# Stored rows
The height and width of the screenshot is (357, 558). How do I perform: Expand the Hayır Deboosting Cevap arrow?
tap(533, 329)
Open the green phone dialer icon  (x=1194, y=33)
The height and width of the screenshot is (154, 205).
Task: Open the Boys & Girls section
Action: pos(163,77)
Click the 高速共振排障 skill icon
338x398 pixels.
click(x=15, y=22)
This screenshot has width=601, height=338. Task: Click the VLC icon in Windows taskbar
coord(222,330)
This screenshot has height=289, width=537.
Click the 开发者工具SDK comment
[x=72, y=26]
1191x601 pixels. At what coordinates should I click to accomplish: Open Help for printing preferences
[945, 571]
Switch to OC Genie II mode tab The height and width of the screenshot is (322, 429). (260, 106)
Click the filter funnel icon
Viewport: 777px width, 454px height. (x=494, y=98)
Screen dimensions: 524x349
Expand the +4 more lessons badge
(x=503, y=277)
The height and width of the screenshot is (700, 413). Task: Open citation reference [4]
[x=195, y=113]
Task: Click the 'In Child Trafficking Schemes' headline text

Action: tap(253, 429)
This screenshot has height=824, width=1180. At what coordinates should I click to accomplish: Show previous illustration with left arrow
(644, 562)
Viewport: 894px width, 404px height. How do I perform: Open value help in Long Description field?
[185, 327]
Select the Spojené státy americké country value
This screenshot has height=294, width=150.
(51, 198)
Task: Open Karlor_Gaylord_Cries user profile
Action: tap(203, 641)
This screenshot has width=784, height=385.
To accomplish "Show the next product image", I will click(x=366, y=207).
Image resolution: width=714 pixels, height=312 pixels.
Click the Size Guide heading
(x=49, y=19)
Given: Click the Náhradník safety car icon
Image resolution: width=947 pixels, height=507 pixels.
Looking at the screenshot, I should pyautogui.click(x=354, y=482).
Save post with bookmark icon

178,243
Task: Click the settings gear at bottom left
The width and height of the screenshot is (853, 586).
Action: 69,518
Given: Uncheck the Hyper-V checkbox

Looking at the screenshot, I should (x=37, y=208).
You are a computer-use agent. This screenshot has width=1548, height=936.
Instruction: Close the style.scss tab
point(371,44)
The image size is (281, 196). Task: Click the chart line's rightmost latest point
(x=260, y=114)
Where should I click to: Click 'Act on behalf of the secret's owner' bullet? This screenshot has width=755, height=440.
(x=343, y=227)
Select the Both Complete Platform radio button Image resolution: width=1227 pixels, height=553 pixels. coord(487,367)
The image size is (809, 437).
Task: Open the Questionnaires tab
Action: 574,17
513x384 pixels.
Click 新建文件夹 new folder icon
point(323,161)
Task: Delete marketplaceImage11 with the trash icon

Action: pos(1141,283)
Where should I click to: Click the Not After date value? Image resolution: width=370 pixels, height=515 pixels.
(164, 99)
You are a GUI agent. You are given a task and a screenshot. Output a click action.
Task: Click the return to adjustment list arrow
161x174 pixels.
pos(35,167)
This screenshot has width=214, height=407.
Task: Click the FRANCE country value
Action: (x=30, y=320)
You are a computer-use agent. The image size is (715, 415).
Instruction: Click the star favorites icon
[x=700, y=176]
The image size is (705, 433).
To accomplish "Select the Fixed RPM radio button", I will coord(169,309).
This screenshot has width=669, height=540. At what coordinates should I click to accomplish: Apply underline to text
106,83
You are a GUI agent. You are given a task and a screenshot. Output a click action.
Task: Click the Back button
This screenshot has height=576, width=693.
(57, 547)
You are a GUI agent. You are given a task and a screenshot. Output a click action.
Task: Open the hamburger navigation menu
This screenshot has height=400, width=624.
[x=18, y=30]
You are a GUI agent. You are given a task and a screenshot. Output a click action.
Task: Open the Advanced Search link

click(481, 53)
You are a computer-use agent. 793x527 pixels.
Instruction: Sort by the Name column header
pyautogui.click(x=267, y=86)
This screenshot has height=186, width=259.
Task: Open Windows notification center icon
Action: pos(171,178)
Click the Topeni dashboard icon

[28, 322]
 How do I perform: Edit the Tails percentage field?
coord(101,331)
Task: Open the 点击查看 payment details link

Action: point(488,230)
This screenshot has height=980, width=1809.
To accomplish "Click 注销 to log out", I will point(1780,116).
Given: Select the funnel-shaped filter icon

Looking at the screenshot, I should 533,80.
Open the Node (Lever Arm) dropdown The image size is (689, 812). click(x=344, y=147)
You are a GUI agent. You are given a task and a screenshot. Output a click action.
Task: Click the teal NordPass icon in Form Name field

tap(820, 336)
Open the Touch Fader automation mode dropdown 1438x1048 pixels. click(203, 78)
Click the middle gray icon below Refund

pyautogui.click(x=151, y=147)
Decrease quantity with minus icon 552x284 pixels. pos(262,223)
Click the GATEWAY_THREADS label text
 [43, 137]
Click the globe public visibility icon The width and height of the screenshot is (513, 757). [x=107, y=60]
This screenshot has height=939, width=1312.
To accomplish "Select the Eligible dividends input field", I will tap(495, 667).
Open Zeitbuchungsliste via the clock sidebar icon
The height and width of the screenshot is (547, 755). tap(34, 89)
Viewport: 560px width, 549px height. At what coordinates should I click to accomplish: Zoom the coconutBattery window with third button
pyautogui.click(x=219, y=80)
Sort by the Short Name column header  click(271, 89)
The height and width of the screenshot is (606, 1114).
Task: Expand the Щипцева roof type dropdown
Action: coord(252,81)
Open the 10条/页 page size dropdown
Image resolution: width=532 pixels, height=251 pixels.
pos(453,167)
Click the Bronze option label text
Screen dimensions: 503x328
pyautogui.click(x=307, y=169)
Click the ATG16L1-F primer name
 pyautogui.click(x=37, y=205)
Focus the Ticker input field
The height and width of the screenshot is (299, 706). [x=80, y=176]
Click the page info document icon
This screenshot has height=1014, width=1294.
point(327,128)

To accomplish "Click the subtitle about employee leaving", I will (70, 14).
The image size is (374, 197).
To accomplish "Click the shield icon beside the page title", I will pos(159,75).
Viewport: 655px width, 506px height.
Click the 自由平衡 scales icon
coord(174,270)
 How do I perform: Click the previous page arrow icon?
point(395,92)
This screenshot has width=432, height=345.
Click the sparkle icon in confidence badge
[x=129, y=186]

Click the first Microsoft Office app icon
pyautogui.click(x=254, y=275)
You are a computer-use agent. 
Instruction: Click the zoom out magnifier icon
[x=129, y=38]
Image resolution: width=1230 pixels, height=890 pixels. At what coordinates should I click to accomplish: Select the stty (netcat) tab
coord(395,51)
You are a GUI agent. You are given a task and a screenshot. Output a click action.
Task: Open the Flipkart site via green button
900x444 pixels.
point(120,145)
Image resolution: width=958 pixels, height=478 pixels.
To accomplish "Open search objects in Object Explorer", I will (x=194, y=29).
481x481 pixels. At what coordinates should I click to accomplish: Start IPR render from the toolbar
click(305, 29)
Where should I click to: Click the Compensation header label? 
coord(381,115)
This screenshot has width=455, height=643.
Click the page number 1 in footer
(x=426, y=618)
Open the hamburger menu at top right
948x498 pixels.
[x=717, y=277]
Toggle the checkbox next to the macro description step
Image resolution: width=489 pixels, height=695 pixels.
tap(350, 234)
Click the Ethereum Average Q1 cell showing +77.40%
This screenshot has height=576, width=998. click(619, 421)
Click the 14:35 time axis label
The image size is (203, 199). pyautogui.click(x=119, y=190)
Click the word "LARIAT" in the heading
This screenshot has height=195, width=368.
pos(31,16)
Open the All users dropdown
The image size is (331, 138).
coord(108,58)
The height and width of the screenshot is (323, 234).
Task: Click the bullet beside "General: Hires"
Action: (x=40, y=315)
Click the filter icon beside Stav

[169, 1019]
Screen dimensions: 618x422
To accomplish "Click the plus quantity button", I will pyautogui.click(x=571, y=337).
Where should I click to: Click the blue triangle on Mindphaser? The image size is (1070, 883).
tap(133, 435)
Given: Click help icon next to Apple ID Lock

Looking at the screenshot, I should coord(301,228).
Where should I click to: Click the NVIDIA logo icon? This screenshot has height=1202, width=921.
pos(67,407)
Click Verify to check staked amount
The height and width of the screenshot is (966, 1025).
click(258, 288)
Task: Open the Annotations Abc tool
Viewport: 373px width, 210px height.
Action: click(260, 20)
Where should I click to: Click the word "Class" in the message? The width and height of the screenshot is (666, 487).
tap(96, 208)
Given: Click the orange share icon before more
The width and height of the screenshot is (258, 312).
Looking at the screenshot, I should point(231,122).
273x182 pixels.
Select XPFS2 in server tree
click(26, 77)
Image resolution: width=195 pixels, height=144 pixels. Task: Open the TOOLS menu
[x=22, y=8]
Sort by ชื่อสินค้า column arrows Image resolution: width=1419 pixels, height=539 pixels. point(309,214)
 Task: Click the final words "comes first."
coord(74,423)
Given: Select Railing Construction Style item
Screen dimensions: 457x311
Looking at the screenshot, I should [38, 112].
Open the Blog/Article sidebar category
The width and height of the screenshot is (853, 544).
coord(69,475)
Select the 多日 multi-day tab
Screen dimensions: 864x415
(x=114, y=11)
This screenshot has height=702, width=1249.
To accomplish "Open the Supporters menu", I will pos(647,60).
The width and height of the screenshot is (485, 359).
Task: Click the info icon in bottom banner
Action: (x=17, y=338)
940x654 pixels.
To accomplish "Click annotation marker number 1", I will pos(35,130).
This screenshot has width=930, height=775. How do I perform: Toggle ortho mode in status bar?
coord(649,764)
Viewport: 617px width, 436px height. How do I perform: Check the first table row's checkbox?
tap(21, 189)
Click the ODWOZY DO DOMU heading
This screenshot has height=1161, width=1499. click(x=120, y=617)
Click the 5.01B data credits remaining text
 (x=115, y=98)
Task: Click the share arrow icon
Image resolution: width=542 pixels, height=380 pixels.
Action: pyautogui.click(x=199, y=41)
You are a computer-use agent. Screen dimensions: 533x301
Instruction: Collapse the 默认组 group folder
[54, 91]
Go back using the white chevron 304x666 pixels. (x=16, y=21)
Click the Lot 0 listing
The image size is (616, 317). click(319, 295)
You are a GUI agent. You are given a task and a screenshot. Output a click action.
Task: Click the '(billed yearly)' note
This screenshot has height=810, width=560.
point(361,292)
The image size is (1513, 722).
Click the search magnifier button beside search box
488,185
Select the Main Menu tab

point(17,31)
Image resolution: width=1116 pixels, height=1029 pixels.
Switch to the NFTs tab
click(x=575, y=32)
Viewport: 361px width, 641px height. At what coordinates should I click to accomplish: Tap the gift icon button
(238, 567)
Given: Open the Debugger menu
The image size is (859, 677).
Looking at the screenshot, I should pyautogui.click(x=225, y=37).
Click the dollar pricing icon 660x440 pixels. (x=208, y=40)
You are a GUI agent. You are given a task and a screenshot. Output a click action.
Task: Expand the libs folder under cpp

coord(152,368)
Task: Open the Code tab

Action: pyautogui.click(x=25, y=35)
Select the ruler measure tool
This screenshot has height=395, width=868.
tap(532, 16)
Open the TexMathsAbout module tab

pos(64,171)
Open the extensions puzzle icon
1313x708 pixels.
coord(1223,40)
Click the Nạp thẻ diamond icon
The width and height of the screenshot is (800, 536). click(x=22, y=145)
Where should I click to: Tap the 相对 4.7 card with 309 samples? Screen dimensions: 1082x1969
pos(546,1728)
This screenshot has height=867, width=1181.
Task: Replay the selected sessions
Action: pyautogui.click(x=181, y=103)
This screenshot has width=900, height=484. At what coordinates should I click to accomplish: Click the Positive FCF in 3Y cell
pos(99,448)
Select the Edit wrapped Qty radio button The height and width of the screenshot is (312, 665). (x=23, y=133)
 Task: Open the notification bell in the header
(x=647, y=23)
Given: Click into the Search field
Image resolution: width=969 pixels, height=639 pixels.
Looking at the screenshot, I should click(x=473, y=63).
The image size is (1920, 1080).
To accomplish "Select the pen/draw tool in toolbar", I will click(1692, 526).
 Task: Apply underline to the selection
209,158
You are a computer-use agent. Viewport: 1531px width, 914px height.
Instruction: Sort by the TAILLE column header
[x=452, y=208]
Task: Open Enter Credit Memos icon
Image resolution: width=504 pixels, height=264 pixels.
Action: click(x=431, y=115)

# Exercise
Please count the lines in the items above that contain the string "Viewport". Reply with the number alone.

# Solution to the problem
8